The trailer was big enough for twelve showers and a bank of lockers, and the crew was big enough that it was always crowded in there come five o’clock. But today, TT noticed, he didn’t have to elbow his way to his locker and wait in line for the shower. The other guys kind of made way for him in a way that wasn’t comfortable at all.

Finally, he said, “C’mon, what the fuck is this? You assholes going to treat me different now? I didn’t ask to get the virus and if any of you motherfuckers had been paying attention in sixth-grade science you’d know it ain’t catching. At least I didn’t grow three more cocks or something.”

Bell, one of the riveters, said, “That’d give you a total of three, then,” and the other guys all laughed and then it was more or less back to normal until TT pulled his phone down from the little shelf at the top of his locker and saw that he had a hundred and nine missed calls and forty voice mails. Most of them from Ma.

TT lived in a room above his mother’s garage, and it would take him about an hour to get home, where she’d be fixing supper for him and for whichever of his sisters and brothers would be coming over tonight. On a Friday night, there would be more of them than usual. Hell, on a Friday night when one of the siblings had been on the local news all afternoon for being a fucking ace all of them might show up. Ma would have to put the extra leaf in the dining room table.
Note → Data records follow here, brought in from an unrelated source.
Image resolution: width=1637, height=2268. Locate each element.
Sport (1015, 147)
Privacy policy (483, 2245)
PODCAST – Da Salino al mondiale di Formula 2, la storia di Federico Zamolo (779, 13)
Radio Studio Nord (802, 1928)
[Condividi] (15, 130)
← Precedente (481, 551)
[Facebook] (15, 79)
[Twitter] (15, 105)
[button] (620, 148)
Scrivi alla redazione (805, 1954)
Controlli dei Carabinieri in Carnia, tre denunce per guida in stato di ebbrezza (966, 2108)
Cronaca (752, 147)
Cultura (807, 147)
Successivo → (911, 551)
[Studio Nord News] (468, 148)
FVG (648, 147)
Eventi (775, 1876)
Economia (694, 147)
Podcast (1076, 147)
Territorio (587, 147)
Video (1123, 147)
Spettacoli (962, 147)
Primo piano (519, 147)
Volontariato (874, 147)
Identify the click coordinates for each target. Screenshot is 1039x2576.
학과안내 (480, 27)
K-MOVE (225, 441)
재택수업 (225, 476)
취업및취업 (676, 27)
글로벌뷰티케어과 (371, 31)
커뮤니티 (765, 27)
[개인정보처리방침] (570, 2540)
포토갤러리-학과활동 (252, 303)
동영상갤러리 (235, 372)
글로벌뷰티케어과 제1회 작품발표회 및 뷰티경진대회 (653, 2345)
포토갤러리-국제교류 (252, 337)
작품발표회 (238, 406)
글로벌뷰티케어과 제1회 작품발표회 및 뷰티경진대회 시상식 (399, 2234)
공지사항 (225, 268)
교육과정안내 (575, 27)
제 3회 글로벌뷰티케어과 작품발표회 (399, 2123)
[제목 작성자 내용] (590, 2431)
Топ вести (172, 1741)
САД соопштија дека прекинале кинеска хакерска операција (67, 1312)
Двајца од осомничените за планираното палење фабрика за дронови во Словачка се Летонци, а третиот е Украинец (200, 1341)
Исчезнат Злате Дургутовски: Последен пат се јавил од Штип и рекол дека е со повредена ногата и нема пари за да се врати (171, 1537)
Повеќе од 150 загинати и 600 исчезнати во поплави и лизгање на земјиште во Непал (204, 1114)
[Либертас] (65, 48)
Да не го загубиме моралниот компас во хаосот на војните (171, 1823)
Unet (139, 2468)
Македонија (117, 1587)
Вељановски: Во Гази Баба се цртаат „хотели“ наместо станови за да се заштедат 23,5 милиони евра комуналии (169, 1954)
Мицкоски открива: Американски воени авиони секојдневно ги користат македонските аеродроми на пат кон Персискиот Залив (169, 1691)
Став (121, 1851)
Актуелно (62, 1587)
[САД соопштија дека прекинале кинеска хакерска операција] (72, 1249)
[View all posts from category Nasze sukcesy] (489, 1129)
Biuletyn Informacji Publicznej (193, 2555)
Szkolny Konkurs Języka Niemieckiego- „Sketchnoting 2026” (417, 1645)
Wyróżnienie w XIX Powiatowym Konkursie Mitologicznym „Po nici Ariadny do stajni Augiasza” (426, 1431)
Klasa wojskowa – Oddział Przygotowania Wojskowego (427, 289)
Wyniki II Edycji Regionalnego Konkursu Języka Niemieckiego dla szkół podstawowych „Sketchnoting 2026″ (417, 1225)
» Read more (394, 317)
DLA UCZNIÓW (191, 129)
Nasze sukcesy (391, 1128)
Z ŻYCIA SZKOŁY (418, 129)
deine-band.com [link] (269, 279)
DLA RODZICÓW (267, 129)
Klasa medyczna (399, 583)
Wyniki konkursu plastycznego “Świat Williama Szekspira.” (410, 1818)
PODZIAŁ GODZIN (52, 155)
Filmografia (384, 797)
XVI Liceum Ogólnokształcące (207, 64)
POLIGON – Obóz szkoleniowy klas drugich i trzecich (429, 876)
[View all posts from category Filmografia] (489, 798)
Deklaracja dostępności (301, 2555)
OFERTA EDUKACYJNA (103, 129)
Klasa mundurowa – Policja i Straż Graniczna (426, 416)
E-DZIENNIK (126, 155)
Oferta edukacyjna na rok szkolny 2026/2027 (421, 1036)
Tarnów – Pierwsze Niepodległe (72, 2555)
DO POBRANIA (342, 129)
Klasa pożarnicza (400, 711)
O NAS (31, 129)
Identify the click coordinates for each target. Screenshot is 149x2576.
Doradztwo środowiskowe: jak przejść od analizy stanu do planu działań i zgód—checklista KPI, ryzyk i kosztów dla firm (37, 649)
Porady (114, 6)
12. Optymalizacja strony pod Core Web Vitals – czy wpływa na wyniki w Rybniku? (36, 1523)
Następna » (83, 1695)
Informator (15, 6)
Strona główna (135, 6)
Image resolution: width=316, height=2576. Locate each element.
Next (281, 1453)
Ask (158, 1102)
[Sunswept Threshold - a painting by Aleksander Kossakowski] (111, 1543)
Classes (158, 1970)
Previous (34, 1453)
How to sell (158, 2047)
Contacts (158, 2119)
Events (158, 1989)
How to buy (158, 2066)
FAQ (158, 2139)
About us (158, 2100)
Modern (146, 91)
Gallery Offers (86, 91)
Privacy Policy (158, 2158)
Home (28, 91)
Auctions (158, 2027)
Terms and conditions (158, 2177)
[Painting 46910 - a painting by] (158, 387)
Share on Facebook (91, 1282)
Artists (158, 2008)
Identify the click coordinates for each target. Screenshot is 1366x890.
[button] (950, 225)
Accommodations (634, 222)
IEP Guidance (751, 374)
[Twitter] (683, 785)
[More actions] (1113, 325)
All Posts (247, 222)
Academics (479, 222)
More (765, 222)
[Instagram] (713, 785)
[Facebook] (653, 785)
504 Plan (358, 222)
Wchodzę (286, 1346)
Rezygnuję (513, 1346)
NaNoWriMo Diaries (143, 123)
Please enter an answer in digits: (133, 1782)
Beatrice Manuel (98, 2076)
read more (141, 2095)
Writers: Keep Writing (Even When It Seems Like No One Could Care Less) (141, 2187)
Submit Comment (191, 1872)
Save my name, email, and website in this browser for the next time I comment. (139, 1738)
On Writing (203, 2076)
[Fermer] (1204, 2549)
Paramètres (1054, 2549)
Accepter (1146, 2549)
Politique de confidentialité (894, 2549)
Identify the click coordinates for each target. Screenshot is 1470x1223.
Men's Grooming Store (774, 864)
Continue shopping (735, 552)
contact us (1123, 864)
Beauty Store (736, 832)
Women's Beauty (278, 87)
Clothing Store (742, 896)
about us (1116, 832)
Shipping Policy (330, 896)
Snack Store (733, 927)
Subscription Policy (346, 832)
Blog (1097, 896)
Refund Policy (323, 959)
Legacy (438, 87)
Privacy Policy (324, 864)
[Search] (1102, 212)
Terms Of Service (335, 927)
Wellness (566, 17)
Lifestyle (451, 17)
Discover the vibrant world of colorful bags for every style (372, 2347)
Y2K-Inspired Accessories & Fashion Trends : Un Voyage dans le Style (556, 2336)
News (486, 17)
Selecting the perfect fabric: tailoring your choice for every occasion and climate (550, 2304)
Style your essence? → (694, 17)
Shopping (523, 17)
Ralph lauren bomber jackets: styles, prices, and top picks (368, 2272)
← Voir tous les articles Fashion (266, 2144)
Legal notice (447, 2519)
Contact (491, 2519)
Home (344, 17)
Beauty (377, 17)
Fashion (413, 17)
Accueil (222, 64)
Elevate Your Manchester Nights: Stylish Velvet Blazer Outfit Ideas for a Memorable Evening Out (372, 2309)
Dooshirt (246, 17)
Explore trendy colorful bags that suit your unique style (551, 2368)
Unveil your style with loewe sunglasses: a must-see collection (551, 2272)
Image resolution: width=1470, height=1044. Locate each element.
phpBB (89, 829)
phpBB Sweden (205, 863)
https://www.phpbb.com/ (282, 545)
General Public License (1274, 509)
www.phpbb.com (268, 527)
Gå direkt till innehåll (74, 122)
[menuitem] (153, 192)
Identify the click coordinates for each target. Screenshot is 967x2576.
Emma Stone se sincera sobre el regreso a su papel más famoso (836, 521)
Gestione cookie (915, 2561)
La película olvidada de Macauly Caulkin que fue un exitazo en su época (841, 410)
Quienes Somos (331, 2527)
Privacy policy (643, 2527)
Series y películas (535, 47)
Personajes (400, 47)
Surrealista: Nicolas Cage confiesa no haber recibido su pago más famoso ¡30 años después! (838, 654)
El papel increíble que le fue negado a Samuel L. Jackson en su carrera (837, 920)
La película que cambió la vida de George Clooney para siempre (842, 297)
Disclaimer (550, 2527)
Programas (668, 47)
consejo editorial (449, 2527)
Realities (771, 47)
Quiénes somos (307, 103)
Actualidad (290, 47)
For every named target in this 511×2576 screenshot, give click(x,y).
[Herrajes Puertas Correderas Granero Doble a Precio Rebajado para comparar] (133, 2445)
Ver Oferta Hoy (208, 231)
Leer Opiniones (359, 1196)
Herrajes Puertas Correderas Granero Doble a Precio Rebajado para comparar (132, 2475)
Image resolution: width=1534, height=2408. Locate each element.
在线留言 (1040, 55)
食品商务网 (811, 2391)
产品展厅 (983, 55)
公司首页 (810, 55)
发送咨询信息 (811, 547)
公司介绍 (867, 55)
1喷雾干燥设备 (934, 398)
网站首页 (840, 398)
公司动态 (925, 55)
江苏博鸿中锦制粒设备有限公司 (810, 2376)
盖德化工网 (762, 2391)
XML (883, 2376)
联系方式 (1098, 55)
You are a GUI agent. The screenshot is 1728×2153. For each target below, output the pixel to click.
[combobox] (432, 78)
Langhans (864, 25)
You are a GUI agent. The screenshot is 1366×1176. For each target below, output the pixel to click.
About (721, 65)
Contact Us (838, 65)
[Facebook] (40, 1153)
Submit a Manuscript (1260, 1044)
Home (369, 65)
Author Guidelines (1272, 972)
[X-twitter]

That piss-drunk son-of-a-bitch Father Dobrzycki would probably wander over from the Polonia Hall, too. Better stop for extra wine, then.

He was always one of the first guys to arrive on the site in the morning, which meant his truck was parked at the far end of the row. Parking was tight enough that there was a rule that you took the farthest space available when you arrived. TT had the same We Build Chicago bumper sticker that most of the other trucks and cars did on his F-250, and his wasn’t even the only F-250. So TT figured it was either just a coincidence or because his vehicle was the most secluded from the street that the old man had crawled into the plastic-lined bed of his truck.

TT thought he was just some homeless dude at first sight, but then the old man rolled over and those three gaping wounds were still bleeding on his face from where the tiger man had clawed him. The old man looked different, though. His arms and legs weren’t so heavily muscled. In fact, his coveralls hung off him like they were a couple of sizes too big. He’d actually fucking shrunk since his fight up on the crane.

Somebody yelled at him to have a good weekend and to try and stay out of the papers and TT threw up a hand, waving in response. The old man looked out at him from his hiding space, held up a finger in front of his lips asking TT to keep quiet.

This was a fucked-up situation.

TT walked over to the driver’s-side door of the pickup and stepped up on the footrail where he could lean in and open the toolbox behind the cab. He looked around, but nobody was close.

“What’s up, dziadek ?” he asked.

The old man gave him a ghastly grin. TT could see some of his teeth through his torn open cheek.

“I have no wnuki that I know of,” he said. “But I have been called grandfather before. Recently, in fact. Or, rather, ten years from now.”

Oh yeah, this was making more fucking sense all the time.

“I’m going to get you to the ER, old man. And you should try not to talk. It makes you bleed more and it ain’t too fucking pretty, neither.”

“No,” said the old man. “No hospitals. No police. No authorities. I will heal in time, Hardhat.”